-- START Information given --
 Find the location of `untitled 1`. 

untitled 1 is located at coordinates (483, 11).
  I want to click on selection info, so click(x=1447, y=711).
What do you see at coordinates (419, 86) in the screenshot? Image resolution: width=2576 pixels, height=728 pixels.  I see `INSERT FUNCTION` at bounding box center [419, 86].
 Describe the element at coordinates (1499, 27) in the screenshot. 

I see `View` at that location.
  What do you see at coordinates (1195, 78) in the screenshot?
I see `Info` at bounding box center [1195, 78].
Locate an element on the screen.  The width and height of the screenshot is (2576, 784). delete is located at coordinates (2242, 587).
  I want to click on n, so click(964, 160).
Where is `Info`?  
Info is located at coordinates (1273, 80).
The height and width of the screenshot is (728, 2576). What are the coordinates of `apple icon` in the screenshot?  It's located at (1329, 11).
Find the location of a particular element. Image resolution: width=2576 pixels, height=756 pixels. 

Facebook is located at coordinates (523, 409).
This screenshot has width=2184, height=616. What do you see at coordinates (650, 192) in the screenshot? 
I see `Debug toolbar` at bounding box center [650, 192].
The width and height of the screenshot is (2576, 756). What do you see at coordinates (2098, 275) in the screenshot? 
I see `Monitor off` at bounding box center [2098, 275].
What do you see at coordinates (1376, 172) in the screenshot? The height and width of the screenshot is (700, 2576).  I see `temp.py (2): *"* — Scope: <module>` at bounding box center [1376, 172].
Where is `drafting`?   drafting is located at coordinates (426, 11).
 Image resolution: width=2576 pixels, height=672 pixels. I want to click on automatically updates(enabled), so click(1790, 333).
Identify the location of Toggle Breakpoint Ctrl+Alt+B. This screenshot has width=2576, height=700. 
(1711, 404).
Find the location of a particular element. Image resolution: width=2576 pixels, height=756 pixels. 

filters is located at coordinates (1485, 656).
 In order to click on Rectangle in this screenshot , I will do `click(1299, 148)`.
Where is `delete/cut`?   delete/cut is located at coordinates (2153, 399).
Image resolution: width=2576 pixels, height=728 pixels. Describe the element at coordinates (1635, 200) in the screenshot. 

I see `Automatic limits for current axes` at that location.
-- END Information given --
Challenge: Reproduce only the stretch of the records from the line containing "This screenshot has width=2184, height=616." through the end of the records, substituting "Where can I find" for "Where is" and changing nothing else.

The result:
This screenshot has width=2184, height=616. What do you see at coordinates (650, 192) in the screenshot? 
I see `Debug toolbar` at bounding box center [650, 192].
The width and height of the screenshot is (2576, 756). What do you see at coordinates (2098, 275) in the screenshot? 
I see `Monitor off` at bounding box center [2098, 275].
What do you see at coordinates (1376, 172) in the screenshot? The height and width of the screenshot is (700, 2576).  I see `temp.py (2): *"* — Scope: <module>` at bounding box center [1376, 172].
Where can I find `drafting`?   drafting is located at coordinates (426, 11).
 Image resolution: width=2576 pixels, height=672 pixels. I want to click on automatically updates(enabled), so click(1790, 333).
Identify the location of Toggle Breakpoint Ctrl+Alt+B. This screenshot has width=2576, height=700. 
(1711, 404).
Find the location of a particular element. Image resolution: width=2576 pixels, height=756 pixels. 

filters is located at coordinates (1485, 656).
 In order to click on Rectangle in this screenshot , I will do `click(1299, 148)`.
Where can I find `delete/cut`?   delete/cut is located at coordinates (2153, 399).
Image resolution: width=2576 pixels, height=728 pixels. Describe the element at coordinates (1635, 200) in the screenshot. 

I see `Automatic limits for current axes` at that location.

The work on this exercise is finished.